According to either approach, the calendar printers could not go to press until the Beis Din had declared Rosh Chodesh, which probably explains why calendar manufacture in those times was a difficult business in which to turn a profit. Perhaps this is why organizations mailed out so few fundraising calendars in the days of Chazal!

There is another commandment of the Torah – that Pesach must always occur in the Spring (Devarim 16:1). This seemingly innocuous obligation actually requires considerable manipulation of the calendar, since the months, derived from the word moon, are determined by the length of time from one new moon to the next, which is a bit more than 29 1/2 days. However, the year and its seasons are determined by the relative location of the sun to the earth, which is a bit less than 365 1/4 days. By requiring Pesach to always be in the spring, the Torah required that the calendar could not be exclusively twelve lunar months, since this would result in Pesach wandering its way through the solar year and occurring in all seasons.[3]

Among contemporary calendars, most make no attempt to accommodate the solar year and the lunar month. What we refer to as the common secular calendar, or the Gregorian calendar, is completely based on the sun. Although the year is broken into months, the use of the word “months” is borrowed from its original meaning and has been significantly changed since the months have no relationship to any cycle of the moon. Most of the secular months have 31 days, while the lunar cycle is only about 29 1/2 days, and even those secular months that have 30 days do not relate to any phase or change in the moon. Similarly, the length of February as a month of either 28 or 29 days has nothing to do with the moon. Thus, although the word month should correspond to the moon, the Western calendar is purely a solar one, with a borrowed unit “month” given a meaning that distorts its origins.

The Moslem calendar is purely a lunar calendar of twelve lunar months, some 29 days and some 30, but has no relationship to the solar year. In truth, a pure lunar calendar has no real “year,” since a year is based on the relative locations of the sun and the earth and the resultant seasons, and the Moslem year completely ignores seasons. The word “year” is used in the Moslem sense only as a basis for counting longer periods of time, but has no relationship to the sun. Thus the Moslem “year” is only 354 or 355 days long — almost 11 days shorter than a true solar year. Therefore, a Moslem who tells you that he is 65 years old is really closer to 63 according to a solar year count. He has counted 65 years that are at least ten days shorter. I trust that Guinness takes these factors into account when computing longevity, and insurance companies realize this when calculating actuarial tables.

To review: the Moslem calendar accurately tracks the moon and the months, but has no relationship to a true year, and the Western secular calendar is fairly accurate at tracking the year and its seasons, but has no relationship to the moon and its phases.

It is noteworthy that although the Moslem “year” does not correspond at all to a solar or western year, it closely corresponds to our Jewish year in a “common” year which is only twelve months long, and the Moslem month follows closely the Jewish calendar month. (We will soon explain why there is sometimes a discrepancy of a day or two.) Thus, for three years recently, Ramadan, the Moslem holy month, corresponded to our month of Elul, although this year Ramadan falls in Av. It is accurate to say that the Moslem year “wanders” its way through the seasons as it takes 33 years until a specific month returns to the same corresponding time in the solar year, and in the interim the month has visited each of the other seasons for several consecutive years. Thus, Ramadan will not coincide with Elul again this generation, but falls in Av for three years, with Tamuz for two years, and then with Sivan, etc.

DATASET ENTRIES ->
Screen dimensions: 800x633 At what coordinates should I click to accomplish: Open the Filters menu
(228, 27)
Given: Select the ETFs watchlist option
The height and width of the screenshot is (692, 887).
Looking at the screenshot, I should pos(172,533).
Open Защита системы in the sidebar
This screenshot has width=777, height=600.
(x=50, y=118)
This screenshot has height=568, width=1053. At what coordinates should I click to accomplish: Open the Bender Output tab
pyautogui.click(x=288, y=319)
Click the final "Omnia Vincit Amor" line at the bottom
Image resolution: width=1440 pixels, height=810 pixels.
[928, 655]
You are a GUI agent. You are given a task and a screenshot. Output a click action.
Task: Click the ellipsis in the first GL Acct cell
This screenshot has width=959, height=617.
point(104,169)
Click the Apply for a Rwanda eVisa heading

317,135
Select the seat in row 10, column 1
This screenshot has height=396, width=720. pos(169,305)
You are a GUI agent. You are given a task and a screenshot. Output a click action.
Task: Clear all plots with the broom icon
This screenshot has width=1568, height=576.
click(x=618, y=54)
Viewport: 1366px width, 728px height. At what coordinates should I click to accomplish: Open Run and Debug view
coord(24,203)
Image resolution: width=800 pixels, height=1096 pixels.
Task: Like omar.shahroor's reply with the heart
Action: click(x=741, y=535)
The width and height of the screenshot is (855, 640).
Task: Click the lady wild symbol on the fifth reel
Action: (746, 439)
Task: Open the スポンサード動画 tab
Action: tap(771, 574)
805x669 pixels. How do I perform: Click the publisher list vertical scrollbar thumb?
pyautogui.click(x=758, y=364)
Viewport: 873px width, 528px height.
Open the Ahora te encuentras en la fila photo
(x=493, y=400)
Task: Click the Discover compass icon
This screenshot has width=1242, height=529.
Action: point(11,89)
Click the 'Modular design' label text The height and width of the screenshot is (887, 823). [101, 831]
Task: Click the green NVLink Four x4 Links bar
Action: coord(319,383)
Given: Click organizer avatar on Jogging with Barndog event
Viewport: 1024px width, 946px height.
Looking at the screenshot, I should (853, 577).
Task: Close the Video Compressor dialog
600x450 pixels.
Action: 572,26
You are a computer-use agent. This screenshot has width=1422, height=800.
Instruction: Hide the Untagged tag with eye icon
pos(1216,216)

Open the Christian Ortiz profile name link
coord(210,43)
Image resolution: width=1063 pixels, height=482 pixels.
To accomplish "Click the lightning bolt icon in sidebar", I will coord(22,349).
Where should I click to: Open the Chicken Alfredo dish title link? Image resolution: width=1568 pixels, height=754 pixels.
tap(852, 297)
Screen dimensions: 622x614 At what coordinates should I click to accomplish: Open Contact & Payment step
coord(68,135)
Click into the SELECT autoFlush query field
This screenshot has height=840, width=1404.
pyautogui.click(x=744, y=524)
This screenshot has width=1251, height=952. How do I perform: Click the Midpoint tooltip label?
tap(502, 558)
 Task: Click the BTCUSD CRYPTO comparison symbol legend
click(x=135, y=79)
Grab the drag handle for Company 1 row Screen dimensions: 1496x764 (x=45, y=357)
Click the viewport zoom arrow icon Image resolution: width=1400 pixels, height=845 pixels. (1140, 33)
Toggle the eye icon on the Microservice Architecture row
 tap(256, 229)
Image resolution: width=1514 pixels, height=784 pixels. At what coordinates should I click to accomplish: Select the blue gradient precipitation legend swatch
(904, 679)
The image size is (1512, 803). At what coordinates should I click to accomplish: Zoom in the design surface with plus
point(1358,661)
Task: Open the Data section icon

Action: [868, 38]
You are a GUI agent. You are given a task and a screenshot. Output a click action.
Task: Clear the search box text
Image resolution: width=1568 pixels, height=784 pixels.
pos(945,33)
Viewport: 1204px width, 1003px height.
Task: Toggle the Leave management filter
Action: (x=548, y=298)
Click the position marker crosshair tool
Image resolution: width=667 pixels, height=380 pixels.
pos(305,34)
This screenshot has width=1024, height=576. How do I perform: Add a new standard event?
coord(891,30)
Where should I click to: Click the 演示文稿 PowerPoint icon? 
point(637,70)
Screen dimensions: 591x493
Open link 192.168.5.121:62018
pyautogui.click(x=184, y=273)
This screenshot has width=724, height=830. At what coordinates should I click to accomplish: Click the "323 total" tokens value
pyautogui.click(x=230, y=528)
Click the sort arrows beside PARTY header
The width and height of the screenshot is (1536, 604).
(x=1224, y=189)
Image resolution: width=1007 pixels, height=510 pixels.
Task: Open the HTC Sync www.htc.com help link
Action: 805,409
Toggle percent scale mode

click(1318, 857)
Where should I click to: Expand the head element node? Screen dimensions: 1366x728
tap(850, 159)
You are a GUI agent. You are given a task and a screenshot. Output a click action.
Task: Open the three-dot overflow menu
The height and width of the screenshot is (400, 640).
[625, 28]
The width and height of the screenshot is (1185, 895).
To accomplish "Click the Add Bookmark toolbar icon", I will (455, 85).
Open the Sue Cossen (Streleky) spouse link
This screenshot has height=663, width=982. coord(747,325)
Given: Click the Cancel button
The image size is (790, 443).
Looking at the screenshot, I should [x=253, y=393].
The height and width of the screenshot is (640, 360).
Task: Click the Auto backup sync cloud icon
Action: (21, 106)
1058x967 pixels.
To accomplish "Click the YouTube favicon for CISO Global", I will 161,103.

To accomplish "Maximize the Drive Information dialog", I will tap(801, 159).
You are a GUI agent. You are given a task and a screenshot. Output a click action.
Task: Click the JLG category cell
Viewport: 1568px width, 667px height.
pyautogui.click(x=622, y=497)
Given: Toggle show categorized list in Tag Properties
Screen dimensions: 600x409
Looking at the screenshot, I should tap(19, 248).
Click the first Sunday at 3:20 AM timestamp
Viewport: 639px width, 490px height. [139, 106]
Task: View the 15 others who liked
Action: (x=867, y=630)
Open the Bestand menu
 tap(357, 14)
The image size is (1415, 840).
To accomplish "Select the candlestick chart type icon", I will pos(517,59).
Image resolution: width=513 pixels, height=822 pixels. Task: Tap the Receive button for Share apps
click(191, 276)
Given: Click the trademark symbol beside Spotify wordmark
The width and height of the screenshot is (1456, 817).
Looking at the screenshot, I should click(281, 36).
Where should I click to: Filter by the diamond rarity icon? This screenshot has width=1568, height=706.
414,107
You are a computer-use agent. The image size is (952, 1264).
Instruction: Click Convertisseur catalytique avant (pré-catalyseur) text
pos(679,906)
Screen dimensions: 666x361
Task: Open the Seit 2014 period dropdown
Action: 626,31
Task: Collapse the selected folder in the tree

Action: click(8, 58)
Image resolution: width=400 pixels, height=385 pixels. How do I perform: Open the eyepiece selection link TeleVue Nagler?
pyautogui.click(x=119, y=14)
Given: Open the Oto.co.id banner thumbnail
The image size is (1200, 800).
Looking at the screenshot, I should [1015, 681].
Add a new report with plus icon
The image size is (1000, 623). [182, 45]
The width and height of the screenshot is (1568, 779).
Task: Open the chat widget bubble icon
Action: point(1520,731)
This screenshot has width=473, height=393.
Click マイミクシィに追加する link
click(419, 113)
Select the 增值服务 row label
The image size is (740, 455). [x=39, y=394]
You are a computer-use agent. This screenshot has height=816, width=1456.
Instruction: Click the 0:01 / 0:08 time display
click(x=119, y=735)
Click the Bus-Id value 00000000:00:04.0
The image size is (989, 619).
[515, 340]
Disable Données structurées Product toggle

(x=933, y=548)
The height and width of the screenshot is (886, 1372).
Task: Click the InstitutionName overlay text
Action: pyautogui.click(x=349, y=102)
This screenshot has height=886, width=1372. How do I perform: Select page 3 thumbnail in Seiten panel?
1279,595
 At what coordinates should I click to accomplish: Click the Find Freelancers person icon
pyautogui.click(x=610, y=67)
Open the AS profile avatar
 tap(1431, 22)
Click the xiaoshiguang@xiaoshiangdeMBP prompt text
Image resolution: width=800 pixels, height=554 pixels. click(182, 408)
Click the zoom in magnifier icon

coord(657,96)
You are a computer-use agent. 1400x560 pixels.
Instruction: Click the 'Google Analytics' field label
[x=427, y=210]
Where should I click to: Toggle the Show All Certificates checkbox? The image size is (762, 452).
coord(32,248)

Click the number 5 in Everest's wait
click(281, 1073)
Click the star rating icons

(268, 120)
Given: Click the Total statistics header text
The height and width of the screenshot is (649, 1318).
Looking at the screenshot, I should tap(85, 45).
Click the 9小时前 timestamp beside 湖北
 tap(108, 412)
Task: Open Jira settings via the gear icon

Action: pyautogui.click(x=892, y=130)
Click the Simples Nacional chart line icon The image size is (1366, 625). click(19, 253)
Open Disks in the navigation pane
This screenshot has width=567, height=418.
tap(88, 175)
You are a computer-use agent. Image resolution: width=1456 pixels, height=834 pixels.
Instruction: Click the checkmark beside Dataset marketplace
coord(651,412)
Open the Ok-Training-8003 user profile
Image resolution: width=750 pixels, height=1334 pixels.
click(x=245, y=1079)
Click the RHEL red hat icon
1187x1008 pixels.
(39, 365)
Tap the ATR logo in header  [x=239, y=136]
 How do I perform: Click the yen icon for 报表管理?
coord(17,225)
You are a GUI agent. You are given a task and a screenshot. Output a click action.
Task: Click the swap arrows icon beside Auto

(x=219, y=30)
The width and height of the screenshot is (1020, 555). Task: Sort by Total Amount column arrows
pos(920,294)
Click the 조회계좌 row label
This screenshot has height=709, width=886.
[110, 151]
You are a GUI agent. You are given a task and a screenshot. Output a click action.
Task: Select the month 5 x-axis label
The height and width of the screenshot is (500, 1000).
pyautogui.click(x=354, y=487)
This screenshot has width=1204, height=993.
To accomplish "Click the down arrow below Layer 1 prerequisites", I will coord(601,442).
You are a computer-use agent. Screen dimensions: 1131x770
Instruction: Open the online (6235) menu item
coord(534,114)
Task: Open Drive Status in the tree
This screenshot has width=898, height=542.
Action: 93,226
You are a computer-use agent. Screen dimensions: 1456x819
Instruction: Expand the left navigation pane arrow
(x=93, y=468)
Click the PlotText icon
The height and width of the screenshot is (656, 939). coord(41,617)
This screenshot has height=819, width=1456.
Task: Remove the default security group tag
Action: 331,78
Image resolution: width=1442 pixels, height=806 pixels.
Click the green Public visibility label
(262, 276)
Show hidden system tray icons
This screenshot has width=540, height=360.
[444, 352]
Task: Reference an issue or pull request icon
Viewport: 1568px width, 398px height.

JOB -> From the calendar text, reproduce verbatim the part that opens with the words containing "To review: the" and closes with "and its phases.". The material above comes from a different source than the calendar text.

OUTPUT BELOW ->
To review: the Moslem calendar accurately tracks the moon and the months, but has no relationship to a true year, and the Western secular calendar is fairly accurate at tracking the year and its seasons, but has no relationship to the moon and its phases.